Tasks to complete
**1)** Rewrite the email advice starting at "If your organization’s" and ending at "action or interactivity?", swapping "porridge" for "soup".
**2)** Translate this sentence from the email advice into Spanish: "Before you hit send again, evaluate your email communications to make sure you're delivering value every time you deliver an email to people on your list."

Excerpt to read
───
If your organization’s email communications was one of the three bowls of porridge from the Goldilocks story, which would it be?
Too hot – indigestible because it’s too frequent, too wordy, and burdened with attachments and overlarge graphics?
Too cold – unappetizing because it is infrequent, dull, and doesn’t offer calls to action or interactivity?
Or are your organization’s email communications just right – craved by subscribers because it delivers content they want when it’s most useful, provides them ways to learn more or get into action, and avoids the dreaded spam filters.
Before you hit send again, evaluate your email communications to make sure you’re delivering value every time you deliver an email to people on your list.
How do you determine the right email frequency?
- Frequency is tied to value. What you send impacts how often you can send.
- Frequency is tied to length. The more frequently you email the shorter each email should be.
- Best practice. Send newsletters once a month. Send up to one other email per month for special announcements. Use social media for brief, more frequent, and more timely communication.
───
Entries provided
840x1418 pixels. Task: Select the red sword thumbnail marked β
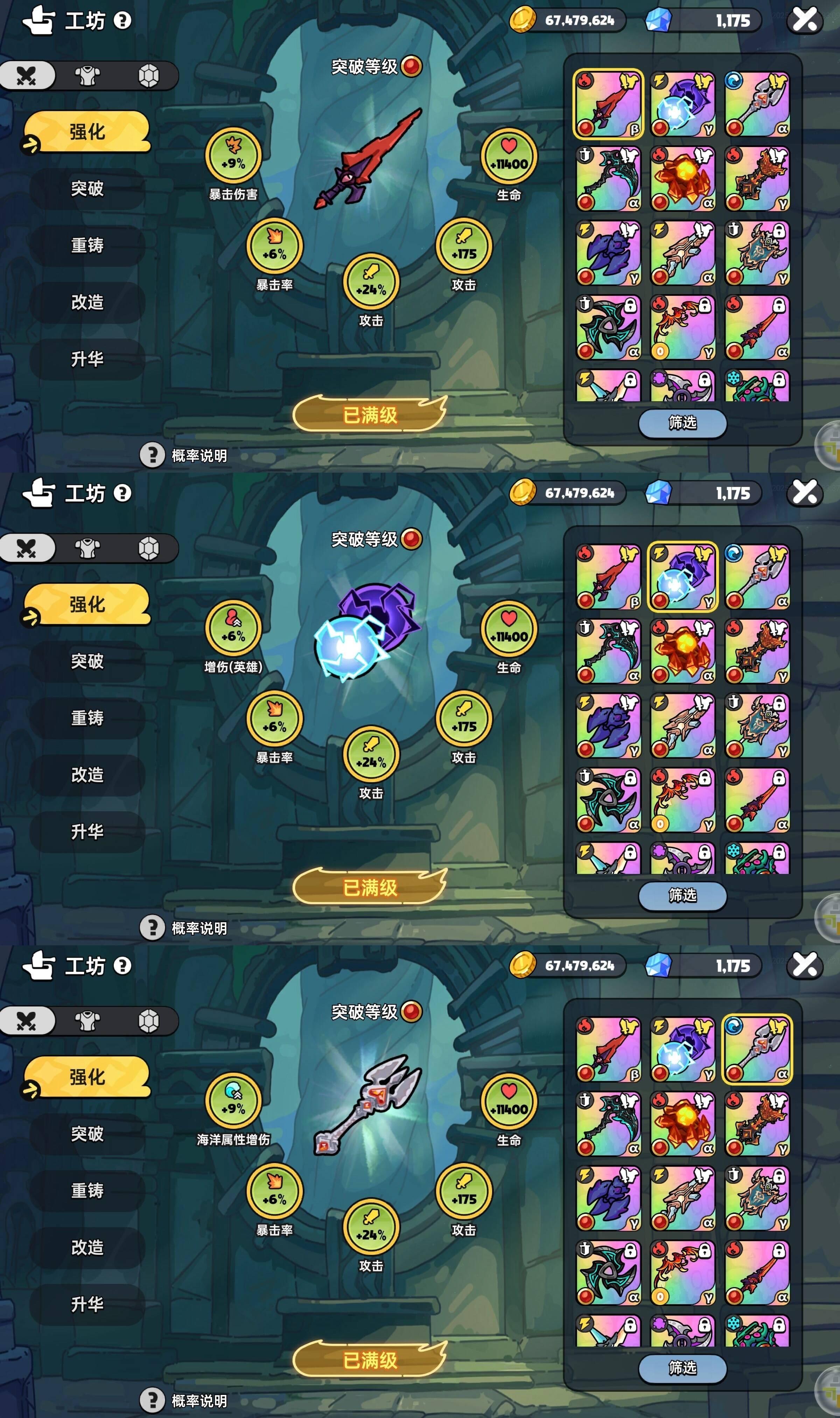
───
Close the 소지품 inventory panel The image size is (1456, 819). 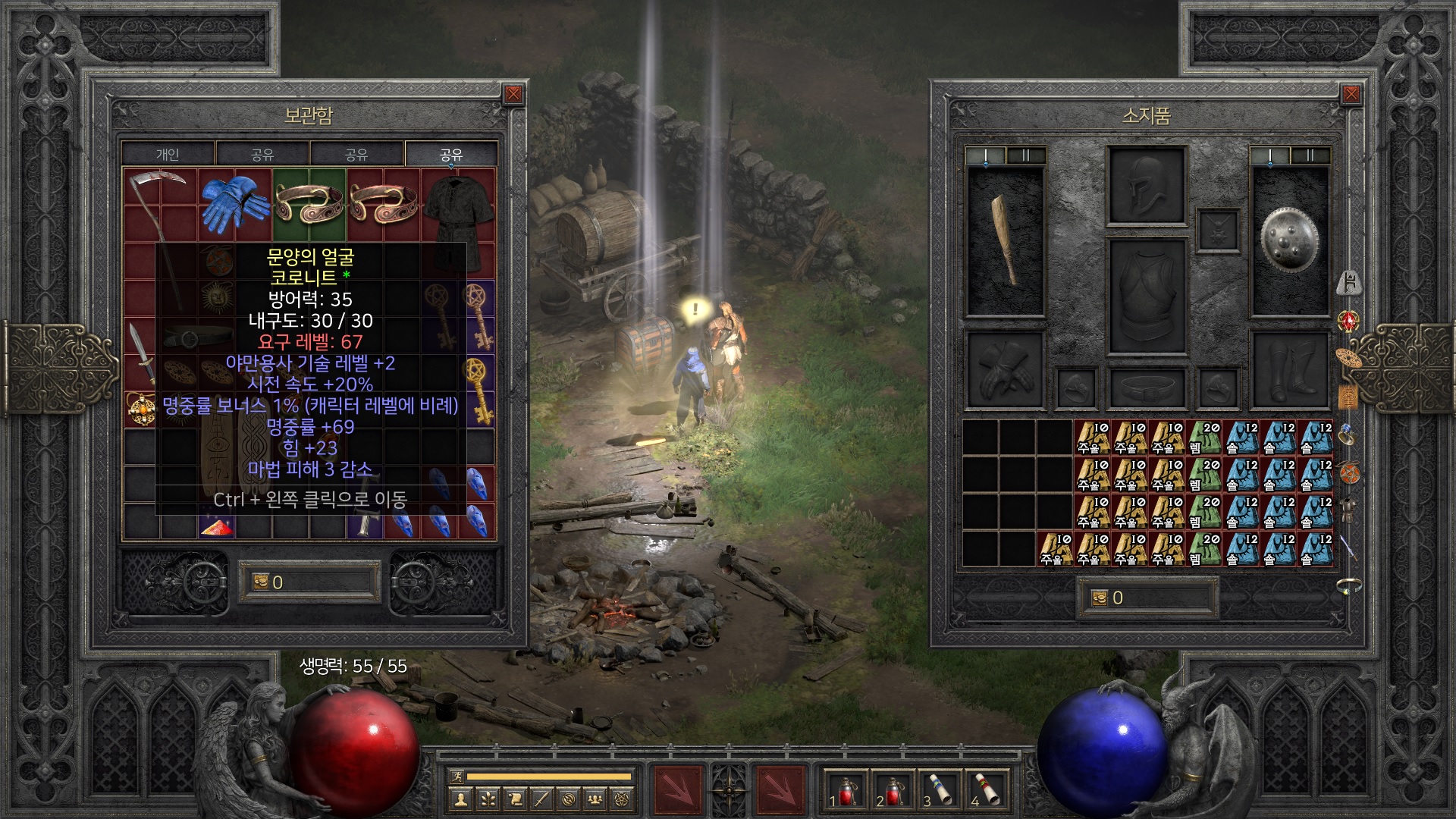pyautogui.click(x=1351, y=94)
───
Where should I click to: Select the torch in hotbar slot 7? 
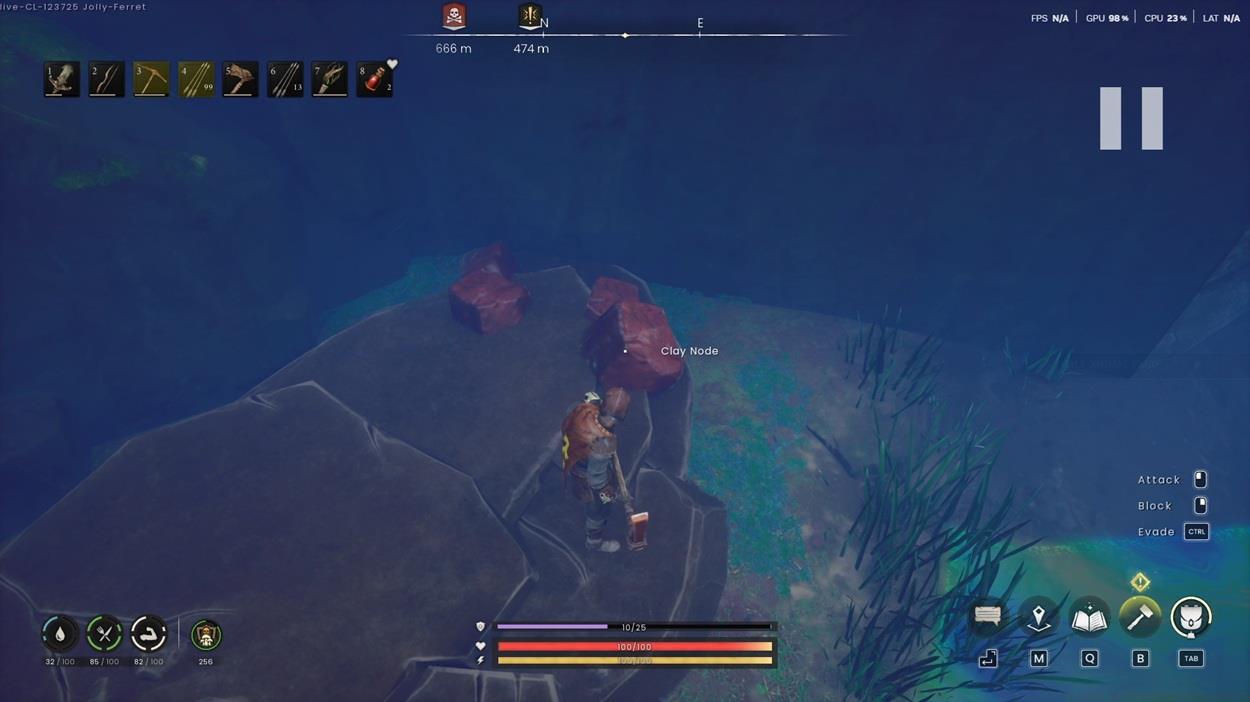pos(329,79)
───
Results in order
**1)**
If your organization’s email communications was one of the three bowls of soup from the Goldilocks story, which would it be?
Too hot – indigestible because it’s too frequent, too wordy, and burdened with attachments and overlarge graphics?
Too cold – unappetizing because it is infrequent, dull, and doesn’t offer calls to action or interactivity?

**2)** Antes de volver a pulsar «enviar», evalúe sus comunicaciones por correo electrónico para asegurarse de que aporta valor cada vez que envía un correo a las personas de su lista.